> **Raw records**
════

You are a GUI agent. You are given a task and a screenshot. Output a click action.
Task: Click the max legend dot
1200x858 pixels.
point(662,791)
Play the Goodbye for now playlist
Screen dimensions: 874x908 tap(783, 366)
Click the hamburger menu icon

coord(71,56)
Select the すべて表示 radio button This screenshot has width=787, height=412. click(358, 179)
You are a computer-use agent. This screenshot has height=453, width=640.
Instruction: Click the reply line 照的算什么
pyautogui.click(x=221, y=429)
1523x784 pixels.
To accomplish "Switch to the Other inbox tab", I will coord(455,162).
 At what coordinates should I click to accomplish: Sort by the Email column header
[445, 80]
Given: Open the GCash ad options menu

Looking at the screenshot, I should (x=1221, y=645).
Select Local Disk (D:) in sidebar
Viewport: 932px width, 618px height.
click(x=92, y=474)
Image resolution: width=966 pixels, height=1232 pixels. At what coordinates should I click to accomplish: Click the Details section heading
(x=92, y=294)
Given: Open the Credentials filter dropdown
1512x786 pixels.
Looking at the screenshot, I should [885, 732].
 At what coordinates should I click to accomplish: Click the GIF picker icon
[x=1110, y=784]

════

Copy every line of the entries above, unchanged and in order.

> **Exercise output**
You are a GUI agent. You are given a task and a screenshot. Output a click action.
Task: Click the max legend dot
1200x858 pixels.
point(662,791)
Play the Goodbye for now playlist
Screen dimensions: 874x908 tap(783, 366)
Click the hamburger menu icon

coord(71,56)
Select the すべて表示 radio button This screenshot has width=787, height=412. click(358, 179)
You are a computer-use agent. This screenshot has height=453, width=640.
Instruction: Click the reply line 照的算什么
pyautogui.click(x=221, y=429)
1523x784 pixels.
To accomplish "Switch to the Other inbox tab", I will coord(455,162).
 At what coordinates should I click to accomplish: Sort by the Email column header
[445, 80]
Given: Open the GCash ad options menu

Looking at the screenshot, I should (x=1221, y=645).
Select Local Disk (D:) in sidebar
Viewport: 932px width, 618px height.
click(x=92, y=474)
Image resolution: width=966 pixels, height=1232 pixels. At what coordinates should I click to accomplish: Click the Details section heading
(x=92, y=294)
Given: Open the Credentials filter dropdown
1512x786 pixels.
Looking at the screenshot, I should [885, 732].
 At what coordinates should I click to accomplish: Click the GIF picker icon
[x=1110, y=784]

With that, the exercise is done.